Switch "Identify the location of" to "Find the position of" in the rows from the line with "This screenshot has height=1599, width=962." to the line with "Looking at the image, I should click on (334, 199).", and return only those lines with nothing else changed.
[Input data]
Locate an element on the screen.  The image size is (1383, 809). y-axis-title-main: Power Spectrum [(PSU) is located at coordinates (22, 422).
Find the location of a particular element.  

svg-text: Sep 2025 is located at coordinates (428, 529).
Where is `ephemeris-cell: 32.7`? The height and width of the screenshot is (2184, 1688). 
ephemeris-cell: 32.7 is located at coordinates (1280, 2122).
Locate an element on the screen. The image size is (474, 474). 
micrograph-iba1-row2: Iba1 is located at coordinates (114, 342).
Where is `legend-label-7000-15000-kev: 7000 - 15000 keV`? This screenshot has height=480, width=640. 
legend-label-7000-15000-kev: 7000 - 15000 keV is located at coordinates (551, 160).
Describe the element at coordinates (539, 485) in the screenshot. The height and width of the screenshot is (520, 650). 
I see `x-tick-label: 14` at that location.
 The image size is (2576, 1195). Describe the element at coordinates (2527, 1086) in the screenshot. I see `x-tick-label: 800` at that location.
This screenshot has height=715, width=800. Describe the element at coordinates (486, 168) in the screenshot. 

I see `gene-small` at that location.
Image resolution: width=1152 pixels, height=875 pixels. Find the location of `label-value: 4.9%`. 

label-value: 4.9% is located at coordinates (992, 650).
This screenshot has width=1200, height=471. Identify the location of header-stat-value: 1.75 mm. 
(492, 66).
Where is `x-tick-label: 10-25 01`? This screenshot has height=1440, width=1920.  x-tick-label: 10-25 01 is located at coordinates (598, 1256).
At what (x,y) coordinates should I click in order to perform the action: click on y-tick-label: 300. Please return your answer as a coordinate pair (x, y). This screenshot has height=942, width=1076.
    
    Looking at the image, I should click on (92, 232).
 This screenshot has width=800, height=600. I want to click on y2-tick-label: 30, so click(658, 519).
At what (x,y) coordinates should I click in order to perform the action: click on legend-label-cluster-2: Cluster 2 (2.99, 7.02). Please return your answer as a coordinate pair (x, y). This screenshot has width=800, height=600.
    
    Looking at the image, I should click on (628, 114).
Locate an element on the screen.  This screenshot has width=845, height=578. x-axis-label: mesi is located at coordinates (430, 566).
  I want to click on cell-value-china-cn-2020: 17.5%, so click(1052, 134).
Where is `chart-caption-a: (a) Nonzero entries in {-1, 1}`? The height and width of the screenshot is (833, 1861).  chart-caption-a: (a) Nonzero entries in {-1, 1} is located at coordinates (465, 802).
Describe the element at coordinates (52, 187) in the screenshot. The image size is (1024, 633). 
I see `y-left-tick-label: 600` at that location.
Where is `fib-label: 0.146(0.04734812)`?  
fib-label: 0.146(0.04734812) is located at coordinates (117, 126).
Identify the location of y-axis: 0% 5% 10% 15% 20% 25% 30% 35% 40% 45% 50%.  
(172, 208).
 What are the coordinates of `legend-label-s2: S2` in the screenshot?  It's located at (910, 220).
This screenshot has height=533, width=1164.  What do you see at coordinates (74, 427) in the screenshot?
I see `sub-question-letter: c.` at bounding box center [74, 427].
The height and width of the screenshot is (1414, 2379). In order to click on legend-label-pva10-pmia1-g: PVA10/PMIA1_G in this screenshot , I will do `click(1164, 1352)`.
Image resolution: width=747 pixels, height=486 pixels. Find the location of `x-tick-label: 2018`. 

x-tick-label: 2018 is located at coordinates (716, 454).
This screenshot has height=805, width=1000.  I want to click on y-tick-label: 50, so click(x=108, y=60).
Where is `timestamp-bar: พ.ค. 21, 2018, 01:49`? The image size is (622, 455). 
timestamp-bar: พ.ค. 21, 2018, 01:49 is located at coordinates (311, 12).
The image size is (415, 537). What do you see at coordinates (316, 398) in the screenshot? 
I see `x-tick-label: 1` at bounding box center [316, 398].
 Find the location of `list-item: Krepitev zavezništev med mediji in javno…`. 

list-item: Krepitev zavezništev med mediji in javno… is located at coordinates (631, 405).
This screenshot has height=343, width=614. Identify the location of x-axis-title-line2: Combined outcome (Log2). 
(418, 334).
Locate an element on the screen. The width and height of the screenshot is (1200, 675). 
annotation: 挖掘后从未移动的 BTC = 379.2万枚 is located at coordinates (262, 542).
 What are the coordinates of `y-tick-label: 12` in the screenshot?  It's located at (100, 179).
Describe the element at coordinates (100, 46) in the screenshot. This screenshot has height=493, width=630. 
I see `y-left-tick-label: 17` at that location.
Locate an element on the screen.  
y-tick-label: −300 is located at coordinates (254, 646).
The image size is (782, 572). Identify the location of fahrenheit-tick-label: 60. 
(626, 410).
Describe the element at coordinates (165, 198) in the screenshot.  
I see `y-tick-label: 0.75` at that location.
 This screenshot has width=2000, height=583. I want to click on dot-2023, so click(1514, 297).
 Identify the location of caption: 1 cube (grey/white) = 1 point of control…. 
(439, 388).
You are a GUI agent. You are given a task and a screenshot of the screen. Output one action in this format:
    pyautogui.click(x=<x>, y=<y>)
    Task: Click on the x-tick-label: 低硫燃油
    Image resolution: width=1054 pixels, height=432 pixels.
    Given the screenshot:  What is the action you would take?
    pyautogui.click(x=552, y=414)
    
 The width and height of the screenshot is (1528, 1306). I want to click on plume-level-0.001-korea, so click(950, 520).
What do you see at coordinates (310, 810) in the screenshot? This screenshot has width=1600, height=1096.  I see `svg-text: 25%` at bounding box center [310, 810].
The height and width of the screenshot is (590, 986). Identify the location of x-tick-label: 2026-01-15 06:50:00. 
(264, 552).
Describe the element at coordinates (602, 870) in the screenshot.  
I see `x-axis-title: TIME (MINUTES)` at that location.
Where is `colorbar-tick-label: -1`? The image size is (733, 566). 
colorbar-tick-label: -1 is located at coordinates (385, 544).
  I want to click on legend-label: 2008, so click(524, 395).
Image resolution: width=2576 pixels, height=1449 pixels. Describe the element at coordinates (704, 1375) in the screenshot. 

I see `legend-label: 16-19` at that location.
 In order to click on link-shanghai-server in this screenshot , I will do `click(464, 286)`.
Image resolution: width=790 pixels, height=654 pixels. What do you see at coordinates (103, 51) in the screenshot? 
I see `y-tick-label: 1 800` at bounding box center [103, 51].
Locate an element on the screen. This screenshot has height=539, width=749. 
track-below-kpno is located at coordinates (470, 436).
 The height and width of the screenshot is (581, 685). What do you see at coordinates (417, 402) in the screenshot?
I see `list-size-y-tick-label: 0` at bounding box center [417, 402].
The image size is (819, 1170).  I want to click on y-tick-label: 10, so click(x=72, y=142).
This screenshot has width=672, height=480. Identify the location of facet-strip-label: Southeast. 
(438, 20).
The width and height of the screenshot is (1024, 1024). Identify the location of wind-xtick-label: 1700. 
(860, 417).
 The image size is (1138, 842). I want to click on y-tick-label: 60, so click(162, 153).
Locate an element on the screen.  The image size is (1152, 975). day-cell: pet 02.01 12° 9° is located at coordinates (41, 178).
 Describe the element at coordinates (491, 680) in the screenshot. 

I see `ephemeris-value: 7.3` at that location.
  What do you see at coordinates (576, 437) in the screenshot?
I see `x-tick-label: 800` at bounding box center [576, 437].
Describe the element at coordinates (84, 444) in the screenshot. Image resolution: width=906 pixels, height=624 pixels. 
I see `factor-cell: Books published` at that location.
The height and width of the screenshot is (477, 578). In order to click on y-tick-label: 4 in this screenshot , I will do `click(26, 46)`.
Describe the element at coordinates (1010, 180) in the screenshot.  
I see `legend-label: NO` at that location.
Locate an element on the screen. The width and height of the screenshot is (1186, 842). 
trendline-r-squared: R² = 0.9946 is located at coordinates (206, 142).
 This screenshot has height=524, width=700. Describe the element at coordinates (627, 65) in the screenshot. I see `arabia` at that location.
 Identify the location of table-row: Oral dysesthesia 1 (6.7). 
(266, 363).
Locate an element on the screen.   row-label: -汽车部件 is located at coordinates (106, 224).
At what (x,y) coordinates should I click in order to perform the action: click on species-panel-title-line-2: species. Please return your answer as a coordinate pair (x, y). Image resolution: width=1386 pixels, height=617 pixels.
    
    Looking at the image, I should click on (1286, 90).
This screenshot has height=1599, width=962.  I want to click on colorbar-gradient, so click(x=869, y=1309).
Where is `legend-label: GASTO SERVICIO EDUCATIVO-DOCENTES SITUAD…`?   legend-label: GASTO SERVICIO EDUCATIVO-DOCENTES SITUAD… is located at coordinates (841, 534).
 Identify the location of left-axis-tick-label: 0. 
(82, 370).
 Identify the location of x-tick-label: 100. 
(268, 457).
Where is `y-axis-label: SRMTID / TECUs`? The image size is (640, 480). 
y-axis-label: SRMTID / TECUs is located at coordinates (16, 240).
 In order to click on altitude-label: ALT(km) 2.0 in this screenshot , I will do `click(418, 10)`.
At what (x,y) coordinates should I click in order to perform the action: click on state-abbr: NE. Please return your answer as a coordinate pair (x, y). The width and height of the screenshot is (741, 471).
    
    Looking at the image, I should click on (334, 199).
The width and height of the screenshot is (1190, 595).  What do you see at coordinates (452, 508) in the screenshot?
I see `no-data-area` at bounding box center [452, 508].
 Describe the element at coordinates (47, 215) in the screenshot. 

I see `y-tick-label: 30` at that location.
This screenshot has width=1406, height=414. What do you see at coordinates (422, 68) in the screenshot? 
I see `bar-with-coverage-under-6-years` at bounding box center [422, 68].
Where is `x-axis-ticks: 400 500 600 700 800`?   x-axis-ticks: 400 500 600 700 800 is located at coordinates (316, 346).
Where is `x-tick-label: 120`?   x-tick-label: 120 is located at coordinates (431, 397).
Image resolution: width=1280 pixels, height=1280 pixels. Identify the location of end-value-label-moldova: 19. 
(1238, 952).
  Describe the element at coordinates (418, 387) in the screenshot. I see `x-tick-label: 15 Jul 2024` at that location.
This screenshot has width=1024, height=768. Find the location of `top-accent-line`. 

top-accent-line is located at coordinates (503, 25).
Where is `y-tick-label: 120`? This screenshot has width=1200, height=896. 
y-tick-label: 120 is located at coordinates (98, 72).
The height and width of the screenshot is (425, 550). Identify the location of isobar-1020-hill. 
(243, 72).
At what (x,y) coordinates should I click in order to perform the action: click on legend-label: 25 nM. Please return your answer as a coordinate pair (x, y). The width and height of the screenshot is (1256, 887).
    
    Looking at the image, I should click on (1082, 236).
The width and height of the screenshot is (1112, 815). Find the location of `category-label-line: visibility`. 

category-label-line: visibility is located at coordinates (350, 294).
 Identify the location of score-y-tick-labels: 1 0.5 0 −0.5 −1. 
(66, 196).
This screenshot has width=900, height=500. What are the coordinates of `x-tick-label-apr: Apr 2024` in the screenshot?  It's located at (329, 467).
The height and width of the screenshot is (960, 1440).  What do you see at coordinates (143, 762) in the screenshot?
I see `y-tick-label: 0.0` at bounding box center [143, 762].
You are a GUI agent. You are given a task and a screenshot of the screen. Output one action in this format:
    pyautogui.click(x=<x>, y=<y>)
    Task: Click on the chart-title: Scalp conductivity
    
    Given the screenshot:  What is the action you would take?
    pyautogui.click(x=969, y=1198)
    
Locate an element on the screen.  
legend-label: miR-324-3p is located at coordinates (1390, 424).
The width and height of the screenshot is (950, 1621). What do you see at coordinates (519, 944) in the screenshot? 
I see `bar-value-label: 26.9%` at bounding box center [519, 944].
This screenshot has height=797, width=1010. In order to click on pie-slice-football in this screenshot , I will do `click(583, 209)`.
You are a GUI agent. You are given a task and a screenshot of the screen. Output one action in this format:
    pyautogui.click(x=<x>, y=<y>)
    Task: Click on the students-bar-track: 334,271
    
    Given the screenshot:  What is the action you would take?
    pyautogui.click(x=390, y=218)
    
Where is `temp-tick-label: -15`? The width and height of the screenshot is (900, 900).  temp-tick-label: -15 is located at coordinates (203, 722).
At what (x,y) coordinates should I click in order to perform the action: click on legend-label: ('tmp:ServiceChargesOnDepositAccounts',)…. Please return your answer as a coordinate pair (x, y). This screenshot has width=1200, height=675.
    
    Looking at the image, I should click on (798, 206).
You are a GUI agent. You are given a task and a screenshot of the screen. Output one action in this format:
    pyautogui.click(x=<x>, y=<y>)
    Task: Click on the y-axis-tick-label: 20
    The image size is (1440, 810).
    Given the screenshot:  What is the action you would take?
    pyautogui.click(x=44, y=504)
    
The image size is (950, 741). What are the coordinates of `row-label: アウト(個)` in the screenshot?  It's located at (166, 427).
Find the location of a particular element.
[/Input data]
## Result
This screenshot has height=1599, width=962.  I want to click on colorbar-gradient, so click(x=869, y=1309).
Where is `legend-label: GASTO SERVICIO EDUCATIVO-DOCENTES SITUAD…`?   legend-label: GASTO SERVICIO EDUCATIVO-DOCENTES SITUAD… is located at coordinates (841, 534).
 Find the position of left-axis-tick-label: 0. 
(82, 370).
 Find the position of x-tick-label: 100. 
(268, 457).
Where is `y-axis-label: SRMTID / TECUs`? The image size is (640, 480). 
y-axis-label: SRMTID / TECUs is located at coordinates (16, 240).
 In order to click on altitude-label: ALT(km) 2.0 in this screenshot , I will do `click(418, 10)`.
At what (x,y) coordinates should I click in order to perform the action: click on state-abbr: NE. Please return your answer as a coordinate pair (x, y). The width and height of the screenshot is (741, 471).
    
    Looking at the image, I should click on (334, 199).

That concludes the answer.